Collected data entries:
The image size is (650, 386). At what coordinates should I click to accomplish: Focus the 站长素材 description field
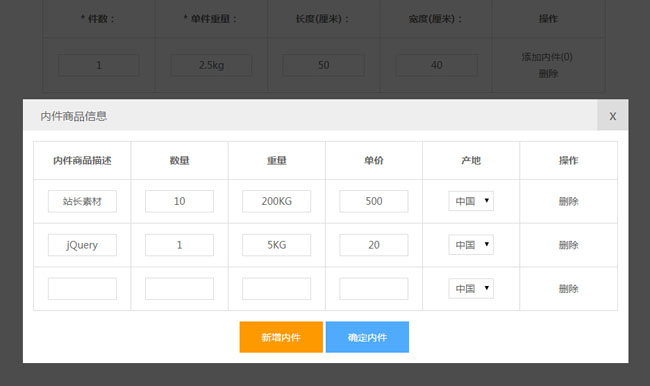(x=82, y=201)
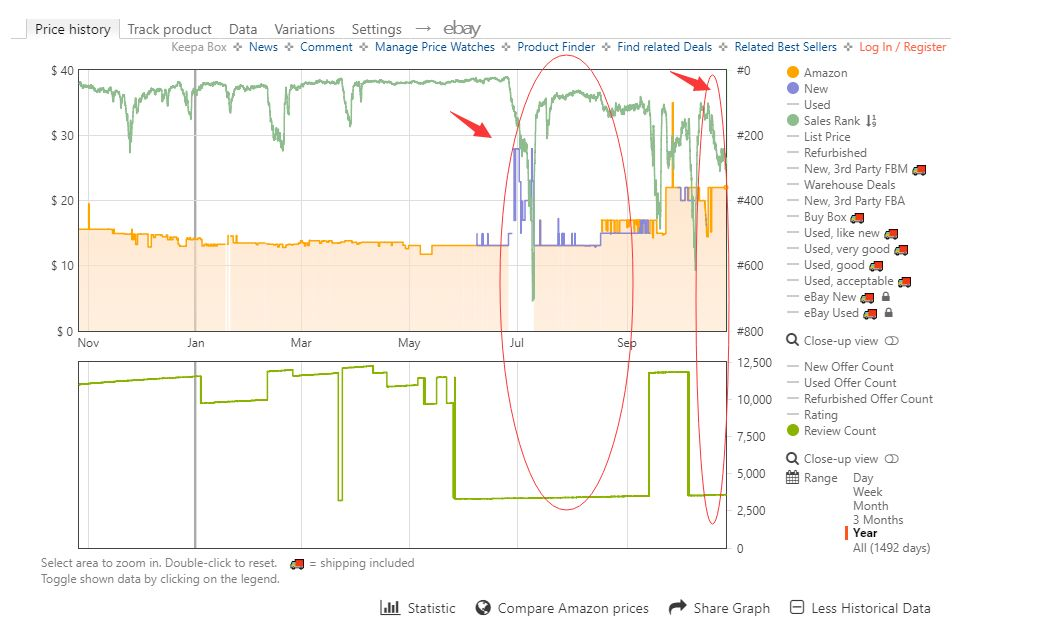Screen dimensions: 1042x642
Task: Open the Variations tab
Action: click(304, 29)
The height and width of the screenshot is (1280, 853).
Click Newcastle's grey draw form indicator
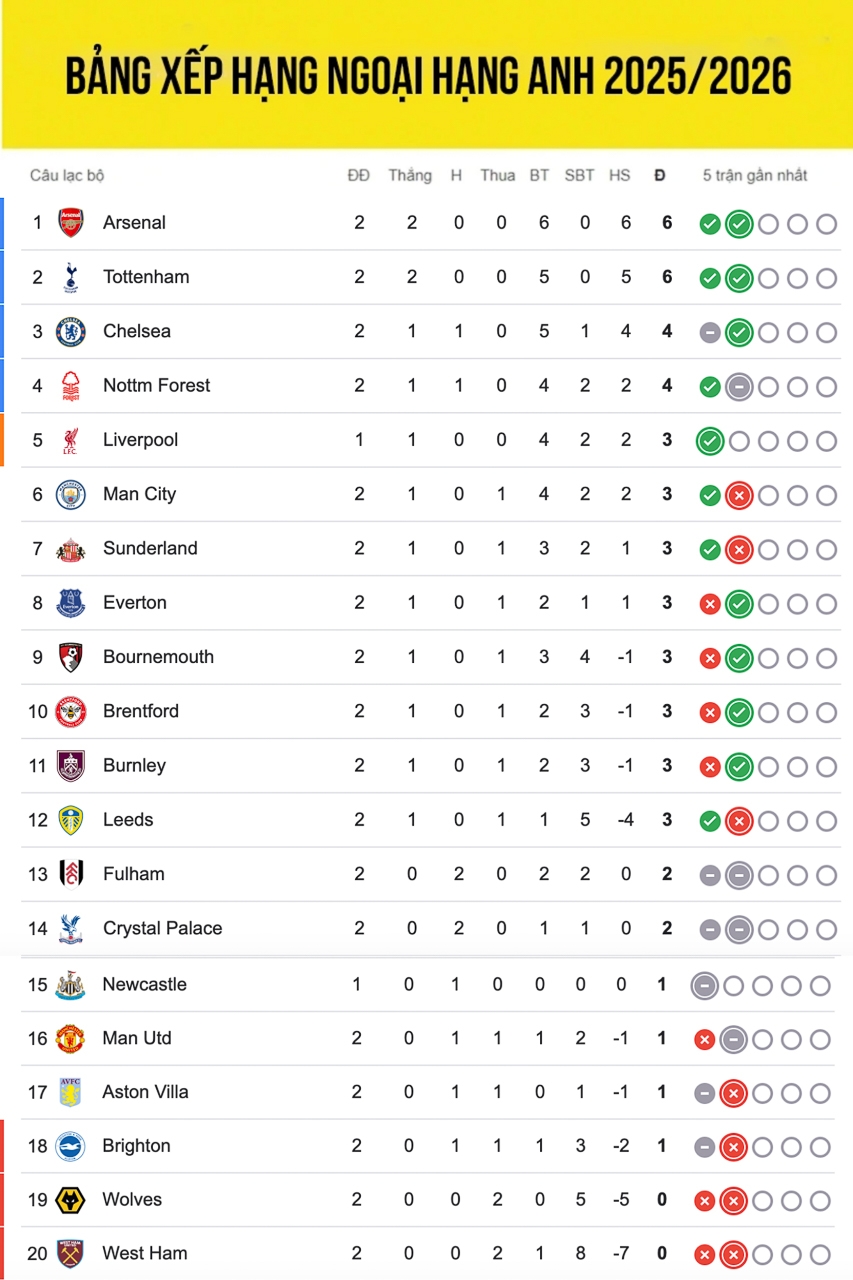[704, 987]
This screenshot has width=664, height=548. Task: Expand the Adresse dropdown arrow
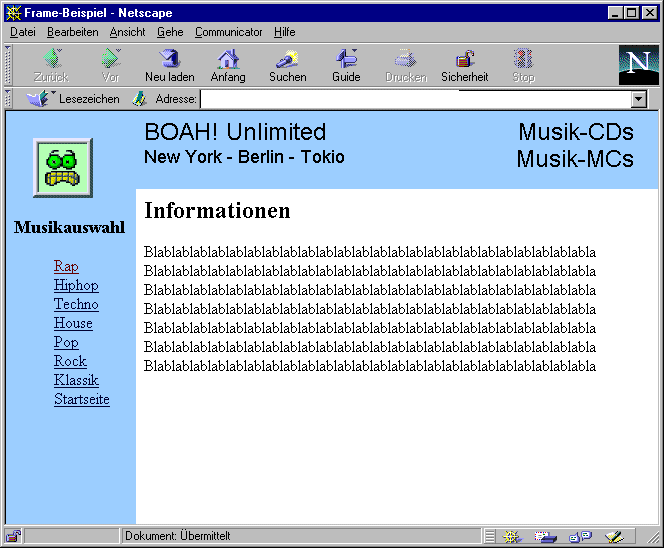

TASK TO CARRY OUT: Output every record above word for word, omitting any pictures they contain.

EXERCISE OUTPUT:
The image size is (650, 386). At what coordinates should I click to accomplish: Focus the 站长素材 description field
(x=82, y=201)
Screen dimensions: 1042x642
Task: Open the Variations tab
Action: click(304, 29)
The height and width of the screenshot is (1280, 853).
Click Newcastle's grey draw form indicator
[704, 987]
This screenshot has width=664, height=548. Task: Expand the Adresse dropdown arrow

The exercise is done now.